A review by justabean_reads
The Practice, the Horizon, and the Chain by Sofia Samatar

3.0

I think this is the point where I conclude that Samatar's writing doesn't really work for me. I've read this and A Stranger in Olondria and both hit me as doing something very interesting, while at the same time not really grabbing me as a reader. Though at least this one was short enough to sit down and read through in one sitting (fact check: I just looked up the length for her first one, and it's only three hundred pages, so it only felt like upwards of seven hundred at the time).

I've spent a lot of time since finishing it thinking about why it didn't grab me (especially when friends with reliably good taste loved it), and I think not giving most of the characters names was a mistake. And yes, I know that means I'm missing the point, but stick with me for a second.

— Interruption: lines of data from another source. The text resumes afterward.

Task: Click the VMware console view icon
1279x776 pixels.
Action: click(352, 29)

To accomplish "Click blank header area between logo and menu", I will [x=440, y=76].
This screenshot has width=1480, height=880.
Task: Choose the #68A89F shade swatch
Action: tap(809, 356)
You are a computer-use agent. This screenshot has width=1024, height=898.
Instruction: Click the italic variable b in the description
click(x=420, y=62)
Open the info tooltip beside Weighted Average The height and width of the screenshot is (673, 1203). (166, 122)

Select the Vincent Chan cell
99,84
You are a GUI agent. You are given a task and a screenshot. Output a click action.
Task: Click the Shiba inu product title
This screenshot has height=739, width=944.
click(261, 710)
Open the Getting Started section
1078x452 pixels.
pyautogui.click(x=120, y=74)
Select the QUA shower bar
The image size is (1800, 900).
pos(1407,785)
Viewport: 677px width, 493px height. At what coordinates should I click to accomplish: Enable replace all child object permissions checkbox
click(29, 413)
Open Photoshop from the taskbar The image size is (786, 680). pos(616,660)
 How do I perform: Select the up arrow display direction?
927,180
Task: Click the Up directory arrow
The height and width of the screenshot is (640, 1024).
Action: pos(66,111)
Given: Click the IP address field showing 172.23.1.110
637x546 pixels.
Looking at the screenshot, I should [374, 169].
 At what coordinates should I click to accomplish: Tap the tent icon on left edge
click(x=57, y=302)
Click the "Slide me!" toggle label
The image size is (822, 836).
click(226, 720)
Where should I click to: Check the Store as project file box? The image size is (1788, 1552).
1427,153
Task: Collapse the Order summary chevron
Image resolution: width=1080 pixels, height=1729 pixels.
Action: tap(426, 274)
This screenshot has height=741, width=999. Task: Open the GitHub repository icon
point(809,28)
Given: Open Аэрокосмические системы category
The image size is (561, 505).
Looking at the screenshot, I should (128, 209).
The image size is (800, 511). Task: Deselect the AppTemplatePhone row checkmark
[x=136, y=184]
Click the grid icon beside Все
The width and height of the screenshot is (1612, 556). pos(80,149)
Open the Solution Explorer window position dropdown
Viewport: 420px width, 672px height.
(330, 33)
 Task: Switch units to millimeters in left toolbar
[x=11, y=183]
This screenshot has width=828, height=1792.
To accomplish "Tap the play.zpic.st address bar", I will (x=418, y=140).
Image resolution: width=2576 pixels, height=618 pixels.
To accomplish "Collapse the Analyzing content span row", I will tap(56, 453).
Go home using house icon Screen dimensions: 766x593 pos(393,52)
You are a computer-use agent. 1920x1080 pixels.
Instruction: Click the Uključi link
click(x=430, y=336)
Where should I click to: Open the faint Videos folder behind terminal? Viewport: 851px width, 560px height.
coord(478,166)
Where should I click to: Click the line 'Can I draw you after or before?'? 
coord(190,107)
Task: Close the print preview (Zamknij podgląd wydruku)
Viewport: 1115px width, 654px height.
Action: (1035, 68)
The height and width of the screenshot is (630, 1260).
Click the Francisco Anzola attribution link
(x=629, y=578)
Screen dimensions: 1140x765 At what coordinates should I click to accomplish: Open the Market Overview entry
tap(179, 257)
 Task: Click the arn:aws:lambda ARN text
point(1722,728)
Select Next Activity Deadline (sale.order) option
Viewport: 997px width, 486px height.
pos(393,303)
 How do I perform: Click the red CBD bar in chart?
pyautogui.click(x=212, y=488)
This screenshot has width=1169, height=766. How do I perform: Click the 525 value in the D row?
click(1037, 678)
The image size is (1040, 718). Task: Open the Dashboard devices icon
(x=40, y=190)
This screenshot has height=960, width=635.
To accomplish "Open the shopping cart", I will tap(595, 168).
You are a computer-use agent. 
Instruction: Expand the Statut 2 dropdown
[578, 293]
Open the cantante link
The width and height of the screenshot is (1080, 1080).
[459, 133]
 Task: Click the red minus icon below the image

To circle back, our setting is a fleet of mining fleet exiled from Earth by some kind of climate catastrophe. The population is divided into three castes (probably four, as the owners seem to be their own thing, but are invisible to the story): Chained miners, ankleted blue collar workers and the upper class of actual people. The book says that only the upper class people get names, and refers to the characters from the other two classes with descriptors like "the boy," "the professor" or "the jaded elder." Which is both incredibly on the nose and not how humans work, but sure, let's go with the metaphor. Only, it later turns out that of course everyone has a name, and the narrative (which is told from the point of view of "the boy" and "the professor") has just decided to... not use names so that it can make the point about caste bias and whose names get remembered? Unclear? There's a similar thing with chains as bonds and connections that worked for me as a metaphor, but as a story element left me somewhat baffled, since the ending just felt so handwavy. (This review brought to you by the person who still doesn't understand why the railroad in Colson Whitehead's Underground Railroad was literal. Sometimes I just don't get fiction, and that's probably a character flaw.)

I did like the way Samatar wrote about the interactions between the castes, and how the blue collar workers kept getting strung along to be complicit with the oppression of the miners, and indeed their own oppression. There were some fantastically drawn character dynamics, and moments of people both fooling themselves, and finally understanding what was happening to them, as well as some academia satire, which I always enjoy. The university politics generally felt the most real, with the rest being a bit distant and drifty.

In the end, I wish it'd been more character-centred, and less like a parable/focused on making a point.